All-India rainfall is down to 32 per cent as of last evening as a low-pressure area takes shape anew in the northwest Bay of Bengal.
The preparatory upper cyclonic circulation is already in place; a resident circulation over land (weakened erstwhile ‘low’) over Uttar Pradesh is still generating considerable rain over the region.
Monsoon watchers are scouring the sky to gain an early outlook into August even as all available indications that the rest of July will turn productive for central India and parts of northwest.
August can make or mar the current turnaround phase in the monsoon depending on how it can keep the Bay of Bengal sufficiently ‘excited’ to generate further rain-producing weather systems.
At least one positive signal, though admittedly early in the day, is available from a Taiwan-based forecaster which sees the Bay of Bengal erupting yet again during the first week of August.
Experts say it would be premature just yet to make any concrete assessment of the prediction that suggests formation of the next ‘low’ between July 31 and August 4.
HEAVY RAIN
Meanwhile, areas benefiting from the circulation over Uttar Pradesh are Himachal Pradesh, Uttrakhand, Uttar Pradesh, Madhya Pradesh, Chhattisgarh and Odisha across northwest and east India.
The ‘live’ offshore trough from Gujarat to Karnataka brought moderate to heavy rain to Konkan, Goa, coastal Karnataka and Kerala.
The ‘low’ expected to take shape next in the Bay is forecast to bring a punishing spell of rain across east, central and west India.
Initial forecasts indicate that a heavy rain system would lie straggled with one limb fixed bang over Mumbai and the other over Chhattisgarh by Tuesday.
OUT INTO SEA?
The system will move at a slow pace to the west with the Chhattisgarh limb curling in and literally rolling over in a whole across Madhya Pradesh towards the Mumbai limb.
The combined system would leave a trail of flooding rain across this part of central India and also over north peninsular India even while dumping heavy rain over Mumbai and adjoining south Gujarat.
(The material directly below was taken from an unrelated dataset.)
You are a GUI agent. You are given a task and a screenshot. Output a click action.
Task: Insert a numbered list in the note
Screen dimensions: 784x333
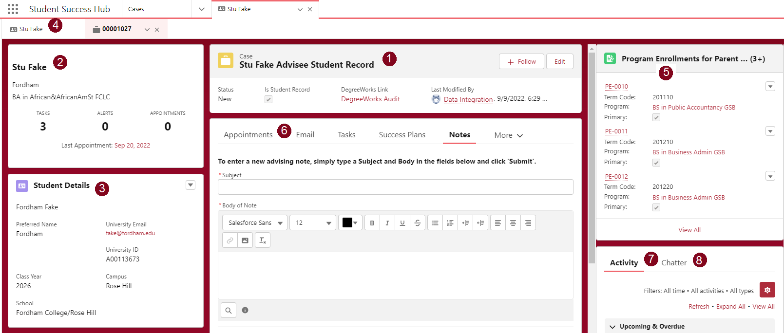coord(450,223)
The system is forecast to move further west into west Gujarat and then into northwest Gujarat, bringing moderate to heavy rain along the way.
A US military outlook suggested that this system will withdraw into the northeast Arabian Sea, pick up some intensity, and move west towards the Oman coast.
This is something that needs to be watched since it could also mean that monsoon moisture could once again be drained out of India.